→ **AIM**:
Rename "swatch" to "tile" in the part of the records that opens with the line containing "Where should I click to: Select page" and closes with the line containing "coord(941,696)". Give those lines again with nothing else changed.

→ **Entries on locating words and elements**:
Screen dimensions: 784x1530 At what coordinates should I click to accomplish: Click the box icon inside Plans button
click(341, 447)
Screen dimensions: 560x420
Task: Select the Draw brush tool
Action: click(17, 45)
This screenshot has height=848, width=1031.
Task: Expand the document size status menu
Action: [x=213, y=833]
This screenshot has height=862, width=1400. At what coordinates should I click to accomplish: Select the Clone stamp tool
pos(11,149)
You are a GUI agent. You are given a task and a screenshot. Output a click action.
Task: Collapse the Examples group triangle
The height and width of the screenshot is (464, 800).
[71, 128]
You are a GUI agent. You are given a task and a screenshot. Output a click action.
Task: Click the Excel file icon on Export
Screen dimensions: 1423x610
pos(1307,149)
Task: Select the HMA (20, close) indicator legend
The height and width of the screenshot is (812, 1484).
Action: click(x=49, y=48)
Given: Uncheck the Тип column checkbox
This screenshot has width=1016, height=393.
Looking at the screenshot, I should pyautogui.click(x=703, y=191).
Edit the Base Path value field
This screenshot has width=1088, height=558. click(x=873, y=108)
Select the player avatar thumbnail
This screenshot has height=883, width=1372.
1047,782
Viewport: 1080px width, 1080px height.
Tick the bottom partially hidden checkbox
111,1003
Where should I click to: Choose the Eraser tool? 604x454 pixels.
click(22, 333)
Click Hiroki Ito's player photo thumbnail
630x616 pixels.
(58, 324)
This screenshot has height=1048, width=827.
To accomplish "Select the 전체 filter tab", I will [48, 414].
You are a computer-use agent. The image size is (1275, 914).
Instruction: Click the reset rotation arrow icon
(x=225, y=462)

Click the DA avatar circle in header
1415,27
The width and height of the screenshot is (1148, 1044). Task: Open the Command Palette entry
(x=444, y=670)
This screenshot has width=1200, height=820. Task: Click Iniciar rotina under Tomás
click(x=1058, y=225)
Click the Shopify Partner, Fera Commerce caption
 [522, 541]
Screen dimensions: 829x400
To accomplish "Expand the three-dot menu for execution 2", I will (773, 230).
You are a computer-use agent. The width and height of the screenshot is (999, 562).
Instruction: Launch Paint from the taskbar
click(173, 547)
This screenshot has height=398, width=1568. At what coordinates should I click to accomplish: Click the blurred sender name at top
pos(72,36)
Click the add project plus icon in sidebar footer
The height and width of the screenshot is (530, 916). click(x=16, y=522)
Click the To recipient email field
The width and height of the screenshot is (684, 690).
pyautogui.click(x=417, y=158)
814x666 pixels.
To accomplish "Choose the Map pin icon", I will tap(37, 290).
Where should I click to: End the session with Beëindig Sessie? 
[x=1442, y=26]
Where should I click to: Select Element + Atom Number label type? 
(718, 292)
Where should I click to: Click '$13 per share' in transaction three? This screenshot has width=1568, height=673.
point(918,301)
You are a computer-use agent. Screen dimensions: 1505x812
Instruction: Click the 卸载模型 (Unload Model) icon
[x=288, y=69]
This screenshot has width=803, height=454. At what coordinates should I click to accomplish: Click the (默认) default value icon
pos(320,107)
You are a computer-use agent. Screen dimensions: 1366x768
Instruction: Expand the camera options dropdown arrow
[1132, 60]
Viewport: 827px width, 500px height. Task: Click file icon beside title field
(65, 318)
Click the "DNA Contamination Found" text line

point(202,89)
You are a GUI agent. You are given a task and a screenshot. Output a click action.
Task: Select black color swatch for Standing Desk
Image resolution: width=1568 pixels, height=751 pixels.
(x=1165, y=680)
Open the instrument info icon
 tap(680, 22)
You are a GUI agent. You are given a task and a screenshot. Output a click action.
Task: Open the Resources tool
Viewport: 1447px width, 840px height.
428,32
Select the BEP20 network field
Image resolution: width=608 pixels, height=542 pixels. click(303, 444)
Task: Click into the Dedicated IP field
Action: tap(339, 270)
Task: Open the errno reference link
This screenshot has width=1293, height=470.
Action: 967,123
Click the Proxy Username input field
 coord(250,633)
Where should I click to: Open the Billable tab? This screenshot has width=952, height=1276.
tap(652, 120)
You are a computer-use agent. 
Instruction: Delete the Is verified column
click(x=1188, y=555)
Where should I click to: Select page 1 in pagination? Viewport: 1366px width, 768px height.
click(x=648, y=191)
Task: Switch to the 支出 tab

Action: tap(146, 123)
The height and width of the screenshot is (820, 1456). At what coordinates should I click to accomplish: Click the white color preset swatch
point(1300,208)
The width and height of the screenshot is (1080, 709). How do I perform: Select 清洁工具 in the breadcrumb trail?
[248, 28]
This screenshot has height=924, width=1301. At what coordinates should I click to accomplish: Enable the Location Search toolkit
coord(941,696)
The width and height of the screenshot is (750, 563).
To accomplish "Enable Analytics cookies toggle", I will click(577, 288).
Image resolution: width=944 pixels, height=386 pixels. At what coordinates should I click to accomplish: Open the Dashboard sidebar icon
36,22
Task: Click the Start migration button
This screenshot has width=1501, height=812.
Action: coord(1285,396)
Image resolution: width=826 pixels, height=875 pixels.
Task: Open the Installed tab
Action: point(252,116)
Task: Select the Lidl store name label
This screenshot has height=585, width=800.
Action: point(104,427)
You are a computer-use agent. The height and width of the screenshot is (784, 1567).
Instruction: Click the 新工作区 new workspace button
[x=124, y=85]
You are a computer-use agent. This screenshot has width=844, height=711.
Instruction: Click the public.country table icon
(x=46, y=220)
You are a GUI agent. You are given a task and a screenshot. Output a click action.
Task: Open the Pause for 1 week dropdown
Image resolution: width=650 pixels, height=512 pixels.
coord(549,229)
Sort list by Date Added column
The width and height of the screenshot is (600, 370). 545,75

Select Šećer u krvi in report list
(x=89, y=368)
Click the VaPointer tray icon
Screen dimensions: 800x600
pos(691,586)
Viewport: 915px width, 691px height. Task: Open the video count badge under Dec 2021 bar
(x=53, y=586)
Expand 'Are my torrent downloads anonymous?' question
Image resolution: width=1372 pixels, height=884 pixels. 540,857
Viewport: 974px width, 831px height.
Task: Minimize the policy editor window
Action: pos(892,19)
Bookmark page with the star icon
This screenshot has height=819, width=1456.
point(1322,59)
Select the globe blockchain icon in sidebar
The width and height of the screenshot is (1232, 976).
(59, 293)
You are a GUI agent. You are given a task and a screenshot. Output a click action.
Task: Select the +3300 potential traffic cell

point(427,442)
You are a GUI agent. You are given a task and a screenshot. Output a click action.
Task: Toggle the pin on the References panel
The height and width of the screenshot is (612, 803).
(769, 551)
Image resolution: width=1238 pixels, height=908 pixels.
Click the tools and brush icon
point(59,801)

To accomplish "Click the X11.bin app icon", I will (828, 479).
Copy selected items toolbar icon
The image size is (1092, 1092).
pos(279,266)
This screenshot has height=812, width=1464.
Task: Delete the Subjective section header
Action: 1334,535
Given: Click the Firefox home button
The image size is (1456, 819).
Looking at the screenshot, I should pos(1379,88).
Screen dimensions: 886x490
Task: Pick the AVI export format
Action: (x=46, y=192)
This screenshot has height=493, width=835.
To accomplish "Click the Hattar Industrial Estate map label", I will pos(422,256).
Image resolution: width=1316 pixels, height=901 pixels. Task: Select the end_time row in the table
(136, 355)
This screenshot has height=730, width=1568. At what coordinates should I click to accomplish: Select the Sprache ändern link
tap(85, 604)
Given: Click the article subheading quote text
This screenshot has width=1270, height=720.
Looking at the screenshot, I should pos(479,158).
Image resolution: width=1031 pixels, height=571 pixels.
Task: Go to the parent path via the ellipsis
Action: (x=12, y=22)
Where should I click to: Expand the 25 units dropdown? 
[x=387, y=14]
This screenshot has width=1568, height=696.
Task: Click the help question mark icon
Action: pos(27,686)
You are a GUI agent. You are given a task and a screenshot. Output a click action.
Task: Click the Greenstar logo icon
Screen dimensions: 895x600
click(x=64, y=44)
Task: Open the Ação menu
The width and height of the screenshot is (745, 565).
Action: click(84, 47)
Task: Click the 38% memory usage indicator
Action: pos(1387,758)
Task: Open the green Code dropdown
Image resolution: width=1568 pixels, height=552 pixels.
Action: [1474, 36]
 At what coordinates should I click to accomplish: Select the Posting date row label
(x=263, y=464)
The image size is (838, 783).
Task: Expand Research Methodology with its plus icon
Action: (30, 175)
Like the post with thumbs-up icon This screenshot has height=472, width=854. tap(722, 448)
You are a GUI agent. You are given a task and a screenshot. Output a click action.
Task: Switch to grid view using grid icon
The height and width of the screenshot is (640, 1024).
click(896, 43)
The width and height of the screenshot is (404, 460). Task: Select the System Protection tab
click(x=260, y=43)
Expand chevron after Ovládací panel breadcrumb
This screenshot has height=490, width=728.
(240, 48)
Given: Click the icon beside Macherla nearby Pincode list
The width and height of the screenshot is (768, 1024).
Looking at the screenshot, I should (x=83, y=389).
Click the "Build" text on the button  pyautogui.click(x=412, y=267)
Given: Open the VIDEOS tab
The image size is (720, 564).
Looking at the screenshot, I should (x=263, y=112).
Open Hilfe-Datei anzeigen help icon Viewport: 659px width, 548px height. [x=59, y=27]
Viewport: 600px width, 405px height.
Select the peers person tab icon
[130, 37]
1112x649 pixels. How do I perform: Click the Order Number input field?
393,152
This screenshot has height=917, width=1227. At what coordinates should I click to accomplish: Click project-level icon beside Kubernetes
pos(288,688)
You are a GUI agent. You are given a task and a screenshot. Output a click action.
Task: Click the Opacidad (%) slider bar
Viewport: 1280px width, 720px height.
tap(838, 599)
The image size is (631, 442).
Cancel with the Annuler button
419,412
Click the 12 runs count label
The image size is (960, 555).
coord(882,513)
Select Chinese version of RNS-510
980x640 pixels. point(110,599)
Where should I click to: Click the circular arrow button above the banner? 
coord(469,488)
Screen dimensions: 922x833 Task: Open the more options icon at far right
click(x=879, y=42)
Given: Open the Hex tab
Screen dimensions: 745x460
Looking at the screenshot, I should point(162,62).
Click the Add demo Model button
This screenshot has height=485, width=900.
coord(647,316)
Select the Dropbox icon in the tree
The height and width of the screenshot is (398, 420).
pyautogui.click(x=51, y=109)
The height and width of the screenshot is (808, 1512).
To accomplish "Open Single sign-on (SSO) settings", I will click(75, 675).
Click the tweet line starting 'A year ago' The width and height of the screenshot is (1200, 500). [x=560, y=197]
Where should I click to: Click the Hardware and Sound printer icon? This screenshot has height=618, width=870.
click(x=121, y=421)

→ **RESPONSE FOR THIS EXERCISE**:
Where should I click to: Select page 1 in pagination? Viewport: 1366px width, 768px height.
click(x=648, y=191)
Task: Switch to the 支出 tab

Action: tap(146, 123)
The height and width of the screenshot is (820, 1456). At what coordinates should I click to accomplish: Click the white color preset tile
point(1300,208)
The width and height of the screenshot is (1080, 709). How do I perform: Select 清洁工具 in the breadcrumb trail?
[248, 28]
This screenshot has height=924, width=1301. At what coordinates should I click to accomplish: Enable the Location Search toolkit
coord(941,696)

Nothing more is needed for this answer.